A box on an inclined plane with a pulley

Task number: 510

What time does it take a box with mass m₁ to go down a distance s on an inclined plane with a slope of angle α when the box is coupled by a rope and a pulley to a bucket with mass m₂? The proportion m₁/m₂ is such that the box moves down the inclined plane. Ignore the friction force, the moment of inertia of the pulley and the mass of the rope.

• Hint 1 – the motion equation

  Draw a picture and mark all the forces that affect the box and the bucket. Write the motion equation for the box and the bucket.

• Solution to Hint 1 – the motion equation

  Forces that affect the box and the bucket:

  The box is affected by these forces:

  \(\vec{F}_{G_1}\)…weight of the box

  \(\vec{N}\)…normal force of the inclined plane

  \(\vec{T}\)…tension force of the rope

  The bucket is affected by these forces:

  \(\vec{F}_{G_2}\)…weight of the bucket

  \(\vec{T}\prime\)…tension force of the rope

  

  The motion equation:

  The box and the bucket move with the same acceleration.

  For the box:

  \[\vec{F}_{G1}+\vec{N}+\vec{T}=m_1\vec{a}\]

  For the bucket:

  \[\vec{F}_{G2}+\vec{T}\prime=m_2\vec{a}\]

   

  Coordinate system:

  For the box:

  To write the motion equation in scalar form we choose the coordinate system for the box so that the x-axis is in the direction of the motion of the box and the y-axis is orthogonal to the x-axis (see picture).

  

   

  We decompose the force \(F_{G1}\) into two components in the direction of these axes:

  \[F_{G1}x=F_{G1}\sin\alpha\]

  \[F_{G1}y=F_{G1}\cos\alpha\]

  For the bucket:

  We also choose the coordinate system for the bucket so that the x-axis is in the direction of the motion of the bucket (see picture).

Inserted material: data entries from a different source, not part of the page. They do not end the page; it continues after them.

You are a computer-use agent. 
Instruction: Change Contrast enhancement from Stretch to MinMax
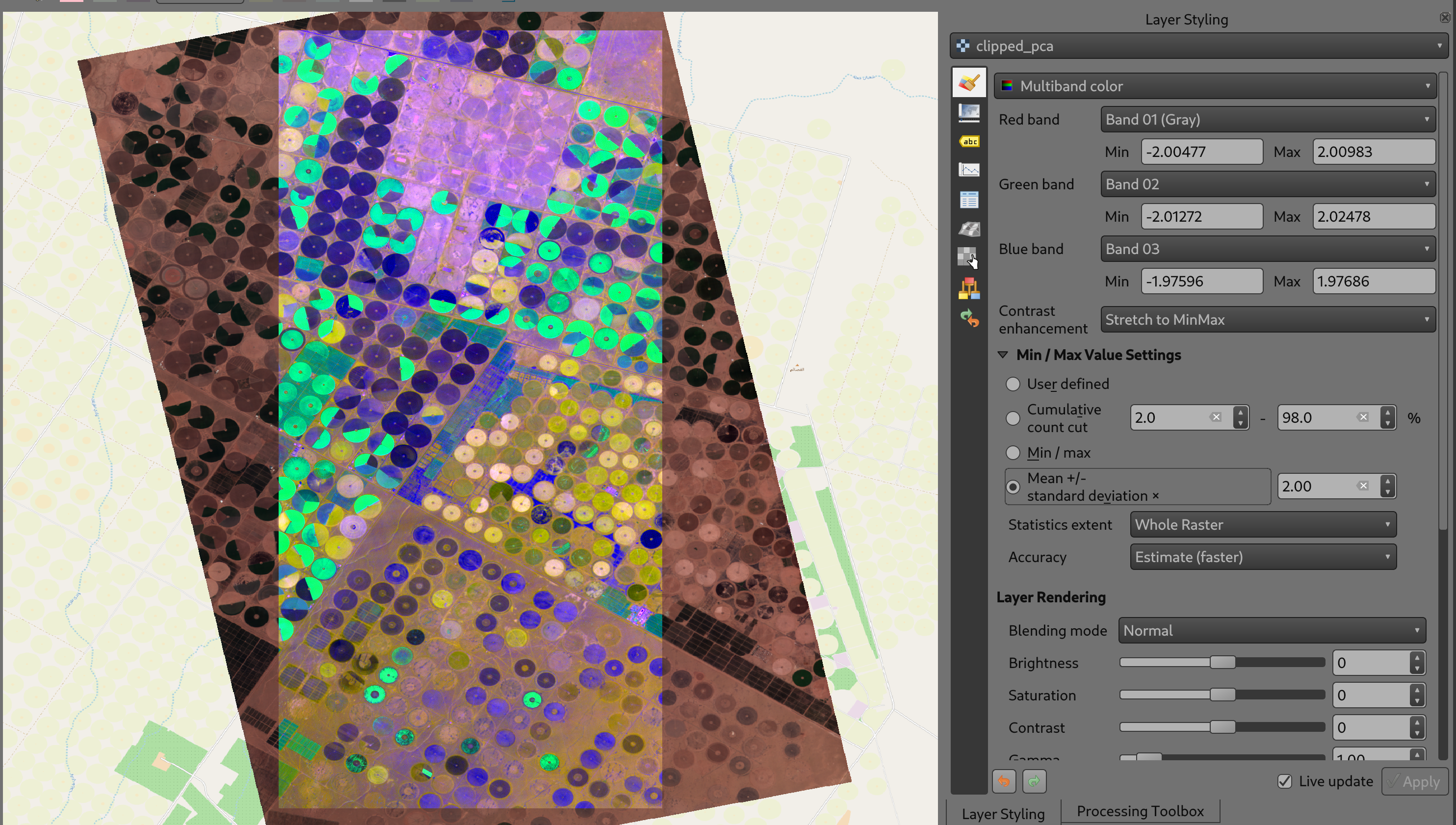tap(1267, 320)
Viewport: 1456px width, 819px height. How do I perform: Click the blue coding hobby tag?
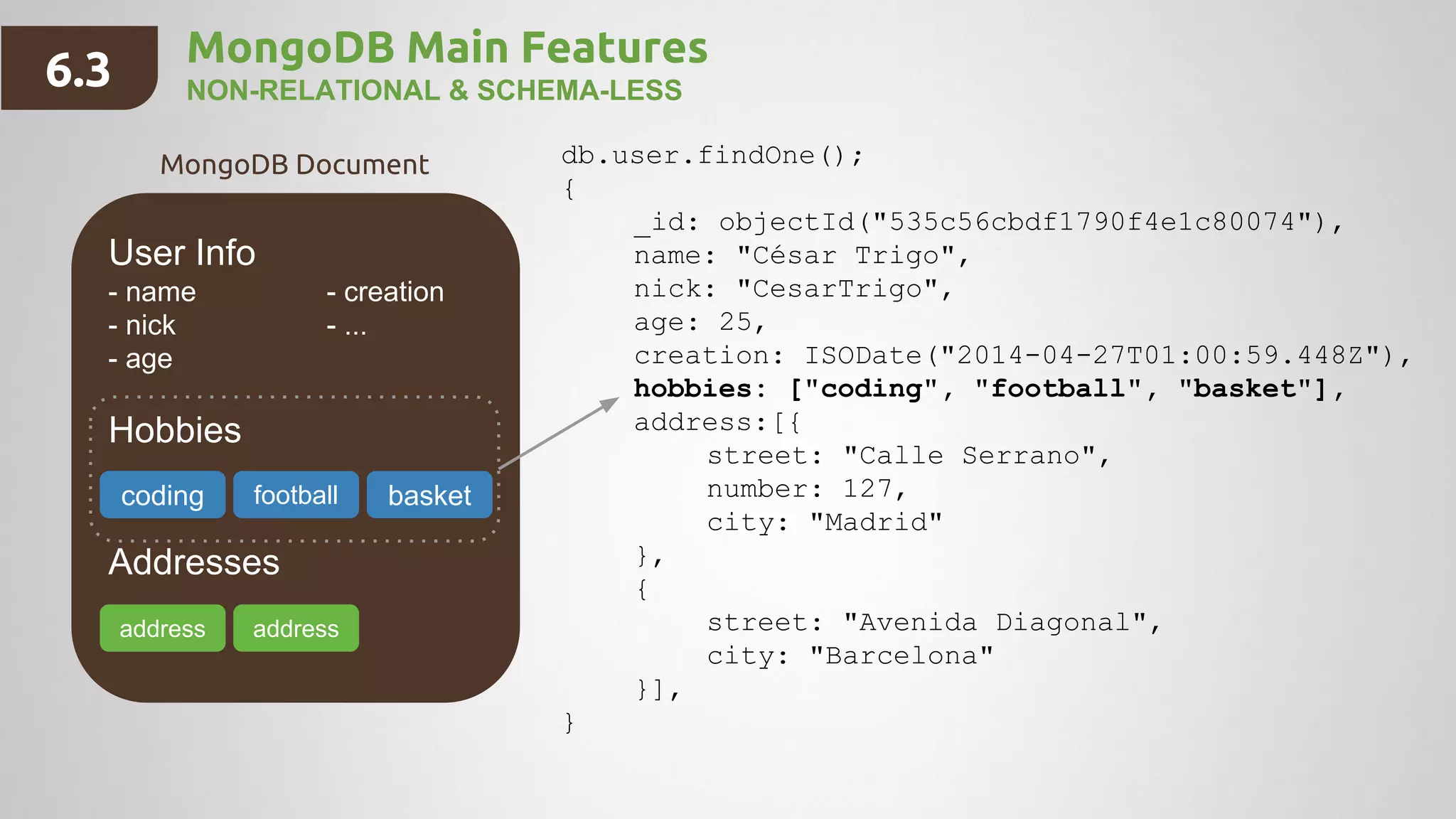[162, 495]
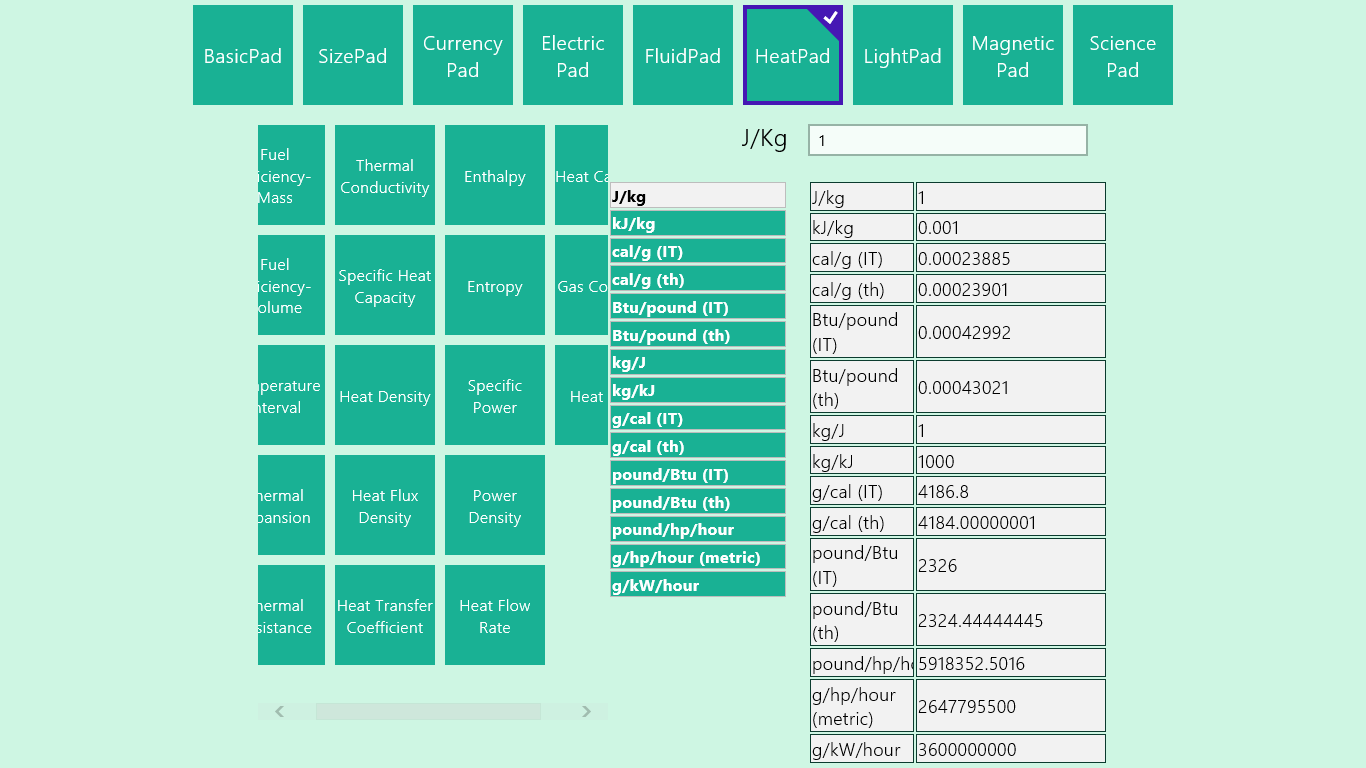Click the Power Density tile

(495, 505)
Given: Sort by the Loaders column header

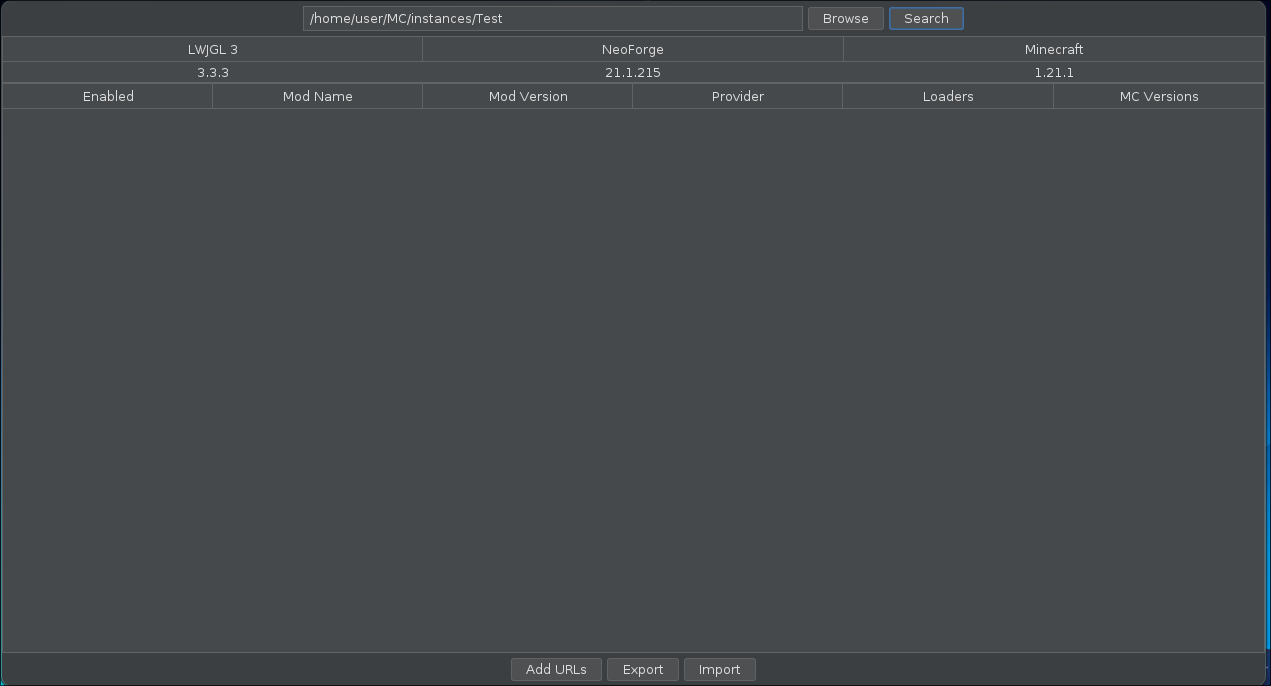Looking at the screenshot, I should click(x=947, y=96).
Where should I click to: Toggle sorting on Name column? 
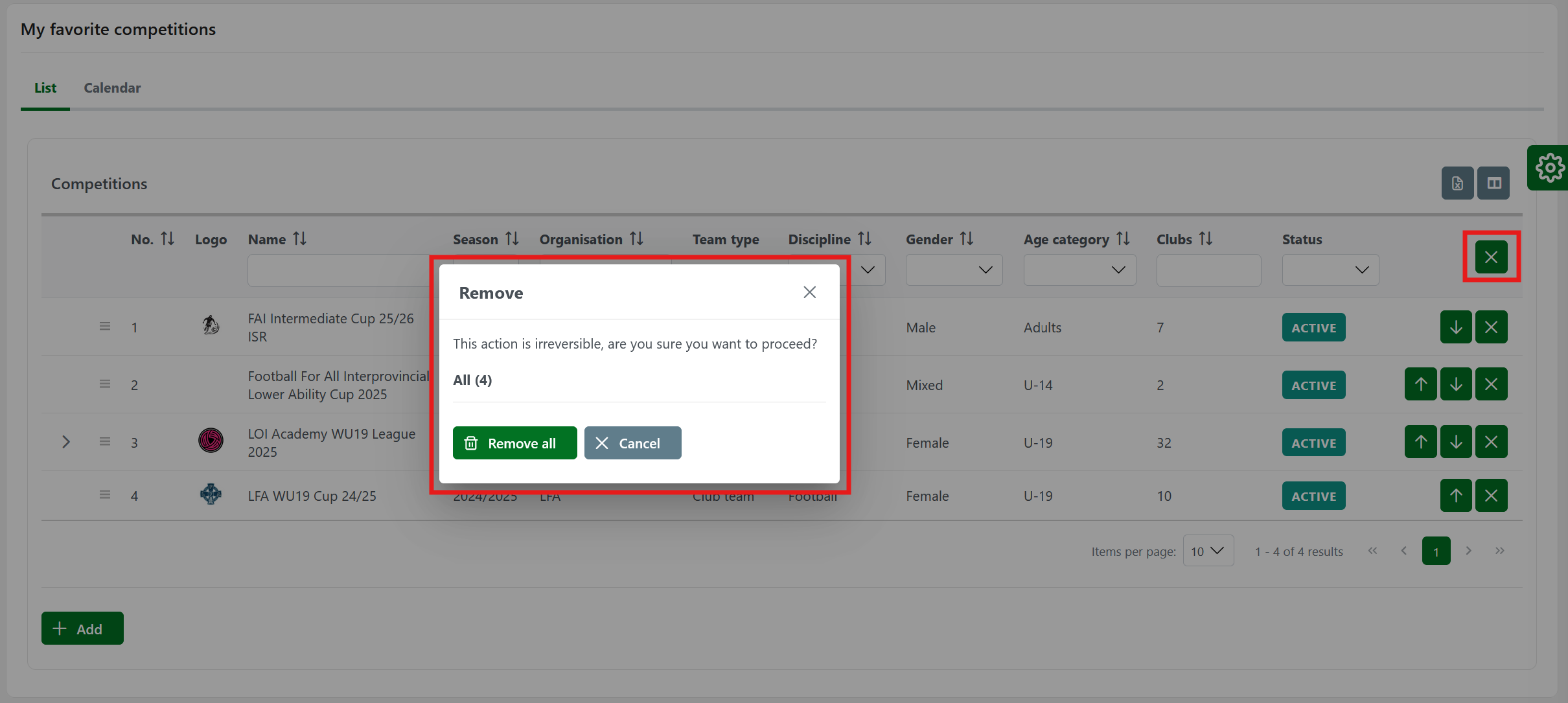tap(299, 239)
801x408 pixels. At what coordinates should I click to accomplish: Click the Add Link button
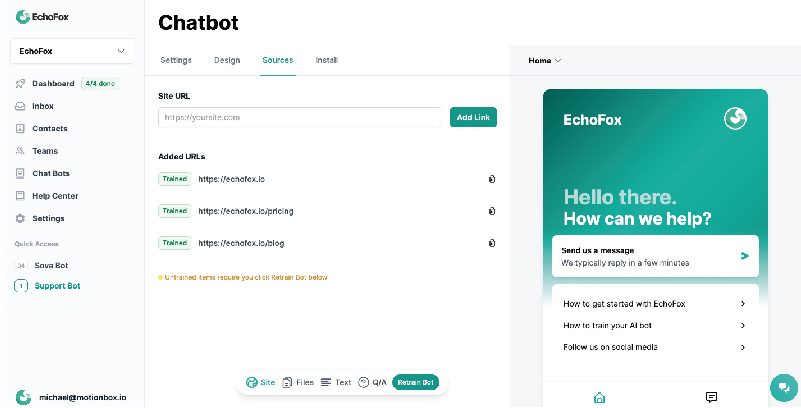coord(473,117)
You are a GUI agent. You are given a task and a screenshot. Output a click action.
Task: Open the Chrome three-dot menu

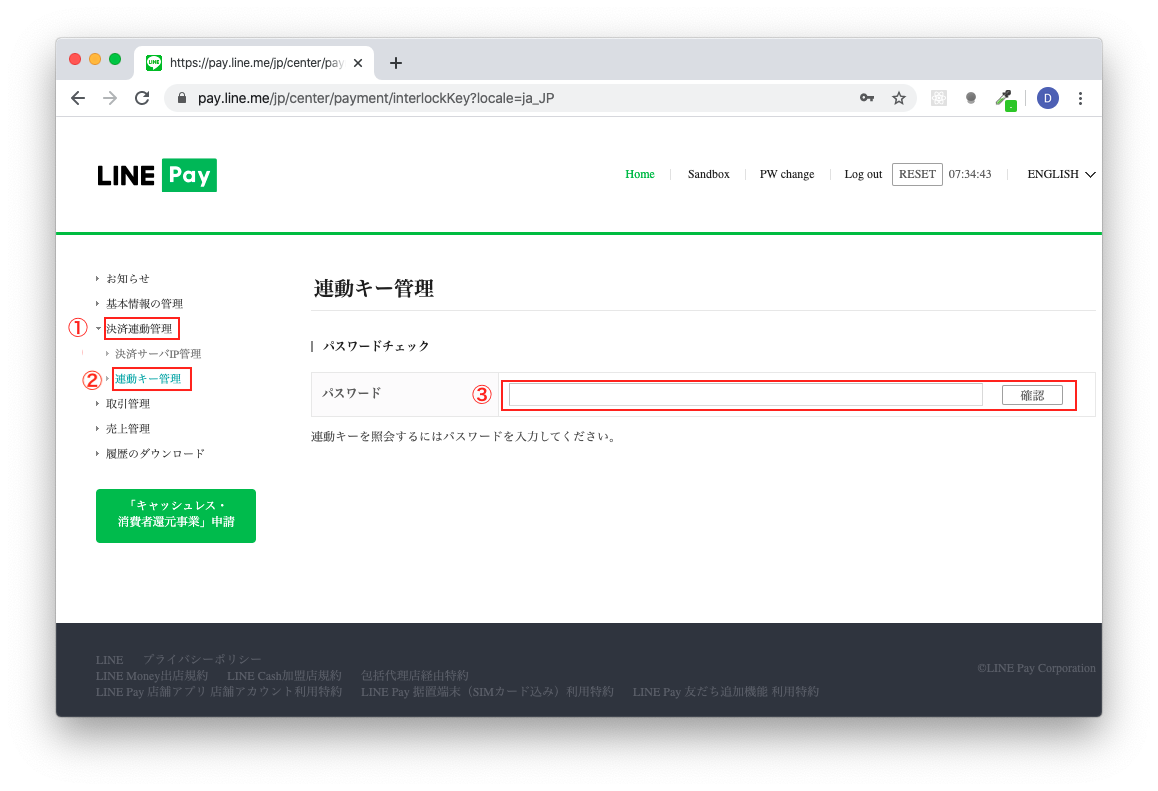coord(1080,98)
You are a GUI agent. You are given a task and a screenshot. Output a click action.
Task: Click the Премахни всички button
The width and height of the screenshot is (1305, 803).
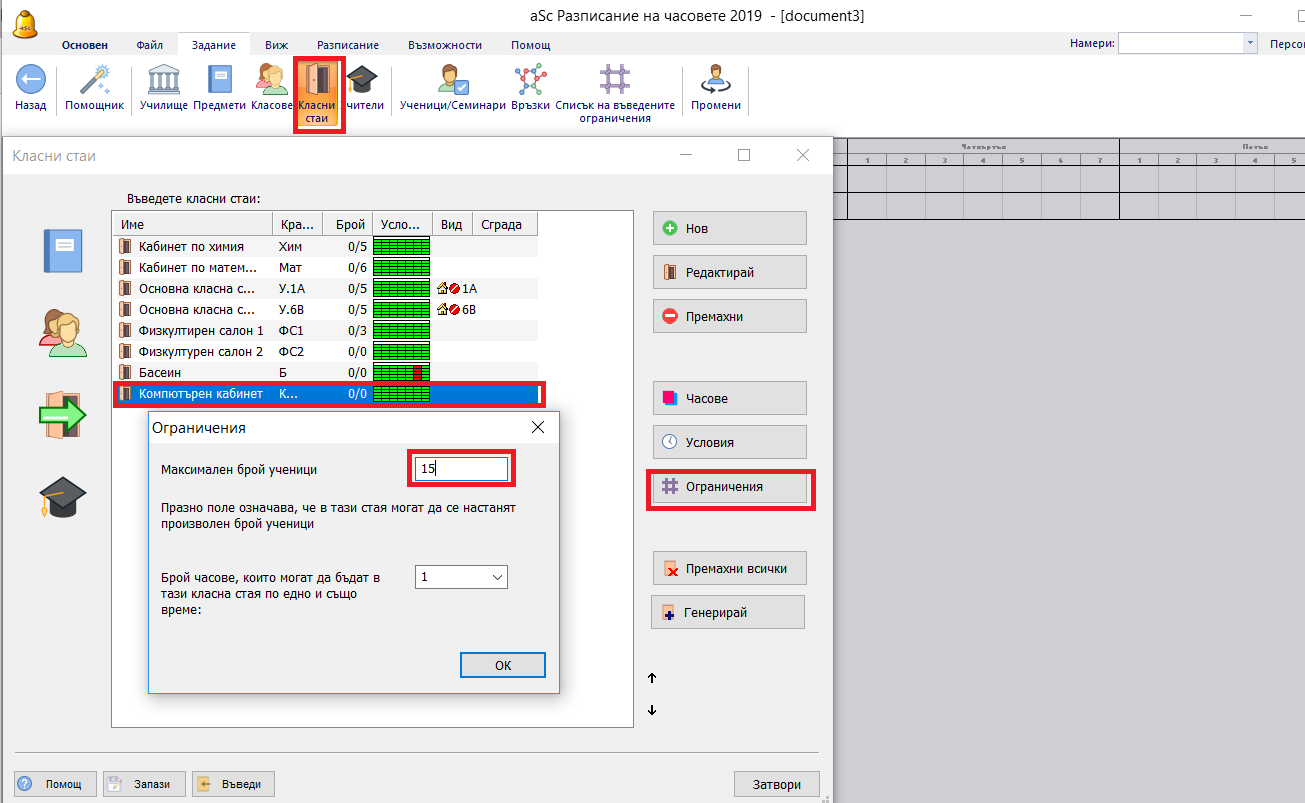coord(729,568)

In this case we disregard the y-axis.

  

   

  The scalar motion equation:

  For the box:

  \[x:\hspace{20px}F_{G1} sin\alpha - T = m_1a\tag{1}\]

  \[y:\hspace{20px}N - F_{G1} cos\alpha = 0\tag{2}\]

  The box isn’t moving in the direction of the y-axis and therefore the acceleration equals zero.

  For the bucket:

  \[x:\hspace{20px}T\prime - F_{G2} = m_2a\tag{3}\]

   

  Because we have disregarded the mass of the pulley it has no moment of inertia and doesn’t affect the tension forces. The bucket affects the box via the rope and the box affects the bucket. According to Newton’s third law:

  \[|\vec{T}|=|\vec{T}\prime|\]

  We substitute \(F_{G1}=m_1g\), \( F_{G2}=m_2g\) and rewrite equations (1) and (3):

  \[m_1g sin\alpha - T = m_1a\tag{4}\]

  \[T - m_2g= m_2a\tag{5}\]

• Hint 2 – acceleration of the box

  Express the acceleration of the box from the motion equations (4) and (5).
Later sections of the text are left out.